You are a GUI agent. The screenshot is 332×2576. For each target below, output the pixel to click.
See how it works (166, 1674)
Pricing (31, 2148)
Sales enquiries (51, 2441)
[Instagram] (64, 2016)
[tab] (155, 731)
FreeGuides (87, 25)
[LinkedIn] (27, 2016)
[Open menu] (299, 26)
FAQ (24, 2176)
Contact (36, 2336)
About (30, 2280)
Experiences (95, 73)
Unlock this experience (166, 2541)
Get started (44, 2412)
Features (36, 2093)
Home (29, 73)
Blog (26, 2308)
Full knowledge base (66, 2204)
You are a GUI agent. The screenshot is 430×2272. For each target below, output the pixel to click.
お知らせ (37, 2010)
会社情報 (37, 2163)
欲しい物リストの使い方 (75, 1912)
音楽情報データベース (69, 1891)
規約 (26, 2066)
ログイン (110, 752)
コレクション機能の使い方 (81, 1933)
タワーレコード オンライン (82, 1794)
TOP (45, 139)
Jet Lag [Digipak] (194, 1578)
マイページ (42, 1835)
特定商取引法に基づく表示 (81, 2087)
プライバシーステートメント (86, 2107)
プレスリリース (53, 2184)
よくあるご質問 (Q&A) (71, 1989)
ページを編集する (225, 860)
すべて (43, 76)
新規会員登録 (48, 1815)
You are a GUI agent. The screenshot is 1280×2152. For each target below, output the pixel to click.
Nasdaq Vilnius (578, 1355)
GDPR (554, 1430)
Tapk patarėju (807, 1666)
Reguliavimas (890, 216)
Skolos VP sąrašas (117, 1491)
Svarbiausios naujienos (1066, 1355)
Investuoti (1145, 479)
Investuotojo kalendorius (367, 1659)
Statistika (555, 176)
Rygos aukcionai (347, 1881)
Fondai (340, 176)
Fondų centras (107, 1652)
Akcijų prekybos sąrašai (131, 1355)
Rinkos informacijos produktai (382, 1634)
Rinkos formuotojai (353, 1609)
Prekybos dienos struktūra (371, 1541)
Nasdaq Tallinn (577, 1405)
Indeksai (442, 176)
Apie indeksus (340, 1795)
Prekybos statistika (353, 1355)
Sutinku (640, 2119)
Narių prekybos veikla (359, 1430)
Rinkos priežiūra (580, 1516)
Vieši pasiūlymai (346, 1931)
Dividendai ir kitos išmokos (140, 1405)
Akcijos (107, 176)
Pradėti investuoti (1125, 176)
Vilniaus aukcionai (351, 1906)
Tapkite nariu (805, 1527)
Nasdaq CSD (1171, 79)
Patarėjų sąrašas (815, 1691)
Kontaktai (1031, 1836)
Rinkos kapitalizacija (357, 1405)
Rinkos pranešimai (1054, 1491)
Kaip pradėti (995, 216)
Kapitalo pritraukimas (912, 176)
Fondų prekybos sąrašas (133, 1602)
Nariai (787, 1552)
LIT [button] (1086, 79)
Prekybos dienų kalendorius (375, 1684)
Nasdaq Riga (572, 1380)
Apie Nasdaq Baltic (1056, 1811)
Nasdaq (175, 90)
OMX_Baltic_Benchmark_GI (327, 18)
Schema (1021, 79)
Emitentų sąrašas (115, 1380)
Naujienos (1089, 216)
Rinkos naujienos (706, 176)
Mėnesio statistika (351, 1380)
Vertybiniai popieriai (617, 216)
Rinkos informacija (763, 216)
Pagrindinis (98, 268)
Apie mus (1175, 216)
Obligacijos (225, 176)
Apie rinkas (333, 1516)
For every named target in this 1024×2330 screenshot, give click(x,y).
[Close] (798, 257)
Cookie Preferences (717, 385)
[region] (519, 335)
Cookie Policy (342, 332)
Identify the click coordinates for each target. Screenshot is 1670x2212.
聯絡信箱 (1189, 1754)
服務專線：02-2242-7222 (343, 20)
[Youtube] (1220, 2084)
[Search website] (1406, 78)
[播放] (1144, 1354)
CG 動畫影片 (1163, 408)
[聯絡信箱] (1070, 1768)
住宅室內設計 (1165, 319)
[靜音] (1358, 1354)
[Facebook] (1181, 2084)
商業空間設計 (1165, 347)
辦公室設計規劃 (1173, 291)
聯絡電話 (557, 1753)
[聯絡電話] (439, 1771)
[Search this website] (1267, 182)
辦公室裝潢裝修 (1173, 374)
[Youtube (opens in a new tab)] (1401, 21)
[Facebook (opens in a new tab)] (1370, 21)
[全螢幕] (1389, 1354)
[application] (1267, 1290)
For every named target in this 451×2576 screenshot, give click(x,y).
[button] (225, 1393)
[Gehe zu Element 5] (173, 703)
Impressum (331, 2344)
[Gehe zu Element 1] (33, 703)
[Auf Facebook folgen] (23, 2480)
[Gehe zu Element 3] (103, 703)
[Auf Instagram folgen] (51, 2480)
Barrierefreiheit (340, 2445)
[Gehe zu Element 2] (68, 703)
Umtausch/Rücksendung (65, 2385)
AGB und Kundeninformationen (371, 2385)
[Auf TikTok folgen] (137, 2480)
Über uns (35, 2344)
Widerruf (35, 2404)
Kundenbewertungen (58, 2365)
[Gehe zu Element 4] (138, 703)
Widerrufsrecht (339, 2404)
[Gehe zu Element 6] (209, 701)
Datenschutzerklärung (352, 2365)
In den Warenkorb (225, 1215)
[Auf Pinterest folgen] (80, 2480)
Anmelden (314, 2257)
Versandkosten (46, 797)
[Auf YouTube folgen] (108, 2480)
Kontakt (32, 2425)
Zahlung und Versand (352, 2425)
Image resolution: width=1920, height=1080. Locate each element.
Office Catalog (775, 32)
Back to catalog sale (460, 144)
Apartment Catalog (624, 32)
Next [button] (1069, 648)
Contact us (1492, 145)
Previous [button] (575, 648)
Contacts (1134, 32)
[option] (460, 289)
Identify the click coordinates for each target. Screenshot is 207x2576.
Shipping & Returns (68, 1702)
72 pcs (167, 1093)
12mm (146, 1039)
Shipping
◆ ◆ ◆ ◆
→ Exercise prompt: Go through the records above, find each line with the string "click", and copy it.

→ Answer to this problem:
You are a GUI agent. The screenshot is 332×2576. For each target below, output the pixel to click.
You are a GUI agent. The screenshot is 430×2272. For each target below, output the pixel to click.
You are a GUI agent. The screenshot is 1280×2152. For each target below, output the pixel to click.
For every named target in this 1024×2330 screenshot, give click(x,y).
Identify the click coordinates for each target. Screenshot is 1670x2212.
For every named target in this 451×2576 screenshot, give click(x,y).
Identify the click coordinates for each target. Screenshot is 207x2576.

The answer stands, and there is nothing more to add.